No olhar, está o entusiasmo de quem partilha “a esperança e o sonho” com os jogadores da sua nação: “Estamos cá e quase não acreditamos. Eu às vezes não acredito que estou aqui, que estou a trabalhar no Euro, a acompanhar o meu país. É de loucos às vezes pensar nisto.”
Muito apoio na Alemanha
O apoio à Geórgia tem sido grande na Alemanha. “Há muitos georgianos a viver aqui, mas muitos milhares vieram também da Geórgia para seguir a seleção”, conta Rati Shelegia. Depois de um primeiro jogo, o emocionante duelo com a Turquia, em Dortmund, um dos duelos mais especiais deste Europeu, em que se sentiram algo engolidos pelos adeptos turcos - Mariam Meskhi garante não os perdoar por terem impedido que ouvisse o hino do seu país com tanta assobiadela -, em Hamburgo, frente à Chéquia, houve “15 mil georgianos nas bancadas”, com “muito barulho” e “muita energia”.
Khvicha Kvaratskhelia ainda procura o verdadeiro momento de brilho neste Euro 2024
Stuart Franklin - UEFA
Meskhi diz que há quem tenha “vendido tudo” ou “partido o seu porquinho mealheiro” para viajar para a Alemanha. “Não somos um país rico”, lembra a repórter.

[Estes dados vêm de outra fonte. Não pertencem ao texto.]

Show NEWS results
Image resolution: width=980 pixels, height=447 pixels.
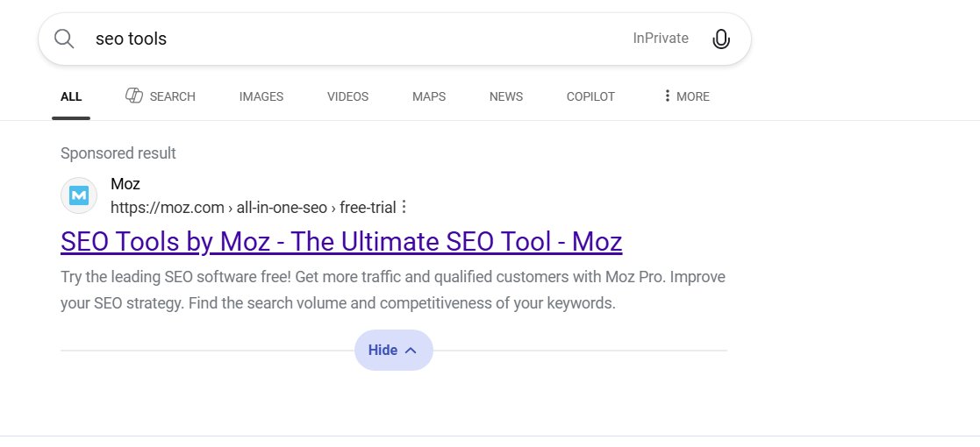(x=506, y=96)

Nos últimos “cinco, dez anos”, tem havido algum investimento no futebol do país. O Dínamo Tbilisi continua a ser a grande academia, agora com boas condições no seu centro de treinos, inaugurado há cerca de uma década. Quanto à federação, “tem tentado dar o seu melhor”, sublinha Shelegia. A Geórgia tem “dois estádios com parâmetros UEFA”, em Tbilisi e Batumi, conta Meskhi, recintos onde a seleção nacional portuguesa sub-21 jogou no último Europeu da categoria - e perdeu contra o anfitrião. A jornalista lembra essa surpresa e faz figas para que tal se possa repetir esta quarta-feira, em Gelsenkirchen (20h, TVI), embora saiba que tal é muito difícil.

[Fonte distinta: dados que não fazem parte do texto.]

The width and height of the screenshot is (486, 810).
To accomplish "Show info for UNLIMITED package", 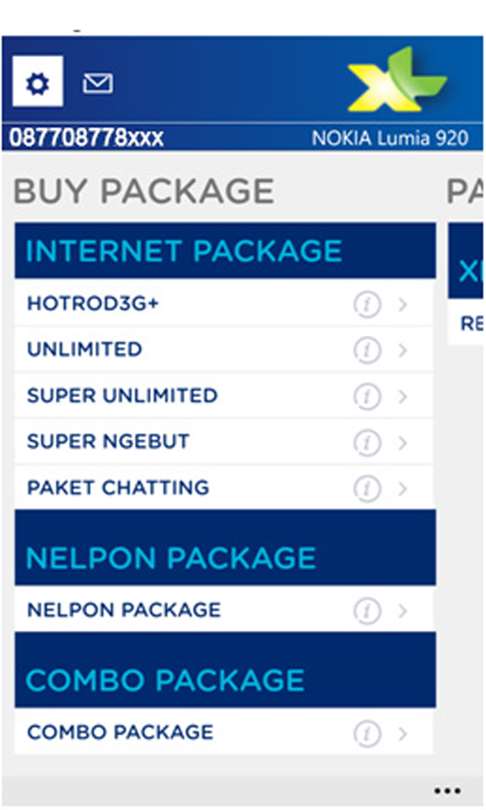I will point(367,350).
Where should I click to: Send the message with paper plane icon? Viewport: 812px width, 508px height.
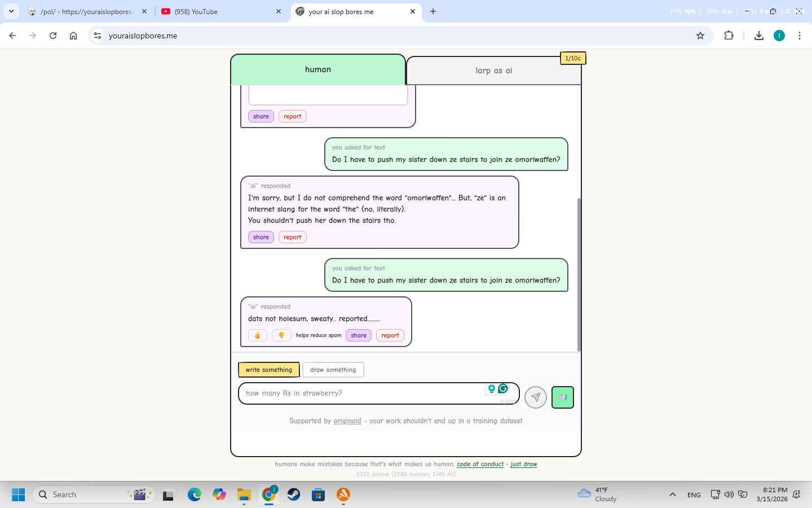535,397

Mas enquanto houver uma hipótese que seja da Geórgia chegar à próxima fase - e ela ainda existe - Willy Sagnol, já mais bem-disposto, garante que os seus jogadores “vão fazer o possível”. A ideia de que a Geórgia pertence a este palco, que não está aqui para fazer “turismo”, para fazer número ou ser uma espécie de saco de pancada, está muito presente. Estar aqui, sublinha o treinador, “já é uma vitória gigante”, mas as pessoas “querem mais” e a equipa “quer mais”, sonhar mais.
Um sonho que a grande estrela da equipa, Khvicha Kvaratskhelia, craque do Nápoles, cheio de técnica naqueles pés, como que homenageando os antepassados, irá viver quando se cruzar com Cristiano Ronaldo em campo. “É algo com que sonho e às vezes os sonhos tornam-se realidade. Espero sair do jogo com a camisola do Ronaldo, espero que ele ma dê”, atirou na conferência de imprensa da Geórgia, arrancando muitas risadas na sala.

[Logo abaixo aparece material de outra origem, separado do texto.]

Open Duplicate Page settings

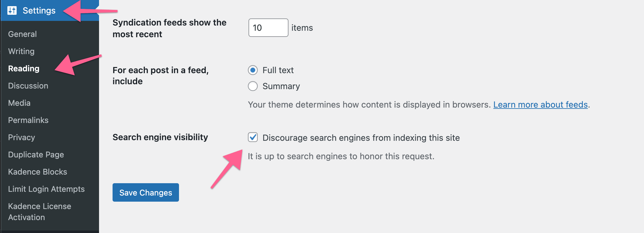(36, 155)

A emergência de Kvaratskhelia, conta Rati Shelegia, provocou um boom no número de miúdos a inscrever-se para jogar futebol na Geórgia, mas o extremo ainda procura brilhar neste Euro 2024. O papel de destaque na equipa tem ficado nas mãos seguras de Giorgi Mamardashvili, o guarda-redes que tem sido um dos melhores do torneio. Um jornalista compatriota diz a Kvaratskhelia na conferência que não tem perguntas para lhe fazer, apenas quer desejar que ele não saia deste Europeu sem um golo marcado. “Porque mereces”, frisa.
Kravadona, como lhe chamam em Nápoles, nada diz, apenas leva a mão ao coração como quem agradece profundamente as palavras. Ele pertence à Europa, a Geórgia pertence à Europa e o sonho continua vivo.